Differentiating Between Human-Written and AI-Generated Texts Using Automatically Extracted Linguistic Features

While extensive research has focused on ChatGPT in recent years, very few studies have systematically quantified and compared linguistic features between human-written and artificial intelligence (AI)-generated language. This exploratory study aims to investigate how various linguistic components are represented in both types of texts, assessing the ability of AI to emulate human writing. Using human-authored essays as a benchmark, we prompted ChatGPT to generate essays of equivalent length. These texts were analyzed using Open Brain AI, an online computational tool, to extract measures of phonological, morphological, syntactic, and lexical constituents. Despite AI-generated texts appearing to mimic human speech, the results revealed significant differences across multiple linguistic features such as specific types of consonants, nouns, adjectives, pronouns, adjectival/prepositional modifiers, and use of difficult words, among others. These findings underscore the importance of integrating automated tools for efficient language assessment, reducing time and effort in data analysis. Moreover, they emphasize the necessity for enhanced training methodologies to improve the engineering capacity of AI for producing more human-like text.

💡 Research Summary

This paper presents an exploratory comparison between human‑written IELTS Task‑2 essays and essays automatically generated by ChatGPT‑4 under tightly controlled conditions. Five authentic essays authored by professional English teachers (average 310 words, 17 sentences) served as the human baseline. Using the same prompts, word‑count targets, and academic register instructions, the authors prompted ChatGPT‑4 (March 2024 version) to produce five matching AI essays. All texts underwent minimal preprocessing—Unicode normalization, whitespace standardization, and punctuation cleaning—preserving the original linguistic structure.

The core of the analysis relied on Open Brain AI, an open‑source online platform that extracts a comprehensive set of linguistic metrics. In total, 94 features were obtained: 22 phonological (e.g., syllable count, consonant place/manner ratios, stress patterns), 15 morphological (POS counts and ratios), 44 syntactic (modifier counts, clause types, case markers), and 13 lexical (total tokens, hapax legomena, Type‑Token Ratio, difficult‑word indices). Only variables present in at least 80 % of the documents were retained, yielding 9 201 observations across the ten essays.

Statistical testing was performed in R. For each feature, a Wilcoxon rank‑sum test compared the AI and human groups, with Holm correction applied to control family‑wise error. Effect sizes were quantified using Hedges’ g with 95 % confidence intervals. To identify the most discriminative cues, separate LASSO regression models were fitted for each linguistic domain, treating the source (AI vs. human) as the binary outcome and the domain‑specific features as predictors. LASSO’s penalization simultaneously performed variable selection and regularization, producing sparse, interpretable coefficient sets.

The results revealed systematic differences across all four linguistic levels. Phonologically, AI‑generated texts showed a higher proportion of certain consonant classes, particularly voiceless plosives, suggesting a bias toward more “hard” sounds.
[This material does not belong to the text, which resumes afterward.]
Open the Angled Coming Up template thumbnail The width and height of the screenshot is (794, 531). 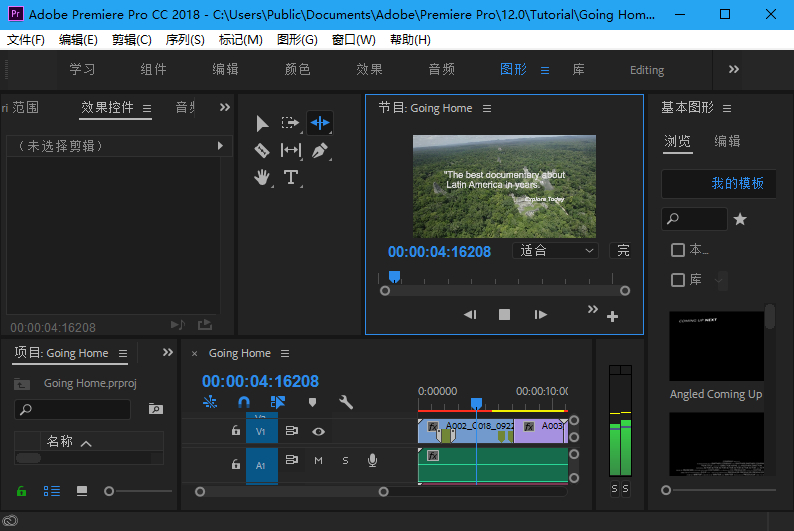[715, 346]
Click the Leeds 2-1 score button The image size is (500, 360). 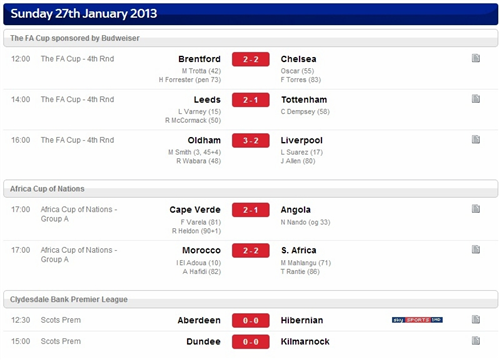click(x=251, y=100)
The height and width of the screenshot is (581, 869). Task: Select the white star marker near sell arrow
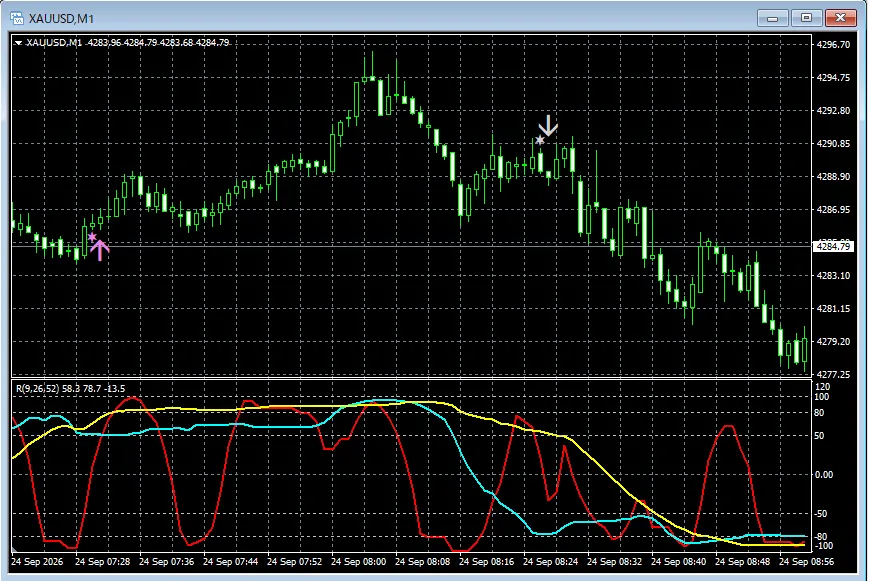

Morphologically, AI essays contained significantly more nouns and fewer pronouns and auxiliary verbs, indicating a denser, more nominal style. Syntactically, the use of modifiers—especially adjectival and prepositional phrases—was markedly lower in AI output, and sentence structures tended to follow a template‑like pattern (e.g., uniform introductions and conclusions). Lexically, AI texts exhibited a higher share of difficult or low‑frequency words, higher lexical density, and a lower Type‑Token Ratio, reflecting a tendency toward content‑heavy vocabulary at the expense of functional word variety.

These findings corroborate earlier qualitative observations that LLM‑generated prose often displays structural uniformity and a proclivity for high‑information content, while human writing relies more heavily on functional morphemes, cohesive devices, and varied lexical choices to maintain discourse coherence. The study demonstrates that automatically extracted linguistic features can reliably differentiate AI from human text, offering an interpretable alternative to black‑box probability‑based detectors such as DetectGPT.

Limitations include the modest sample size (only ten essays), the narrow topical range (IELTS prompts), and the inability to manipulate ChatGPT’s decoding parameters (temperature, top‑p, etc.) through the web interface. Consequently, the generalizability of the identified cues to other genres, languages, or LLM versions remains to be validated.

The authors suggest several avenues for future work: expanding the corpus to include diverse topics, registers, and languages; comparing multiple LLMs (e.g., GPT‑3.5, Claude, LLaMA) under controlled settings; integrating the identified statistical features with existing probability‑curvature detectors to build hybrid, more robust detection systems; and exploring real‑time applications in education, publishing, and plagiarism monitoring. By pinpointing where AI‑generated language diverges from human norms, the research provides actionable insights for improving LLM training regimes, enhancing the naturalness of generated text, and developing transparent tools for assessing AI‑produced content.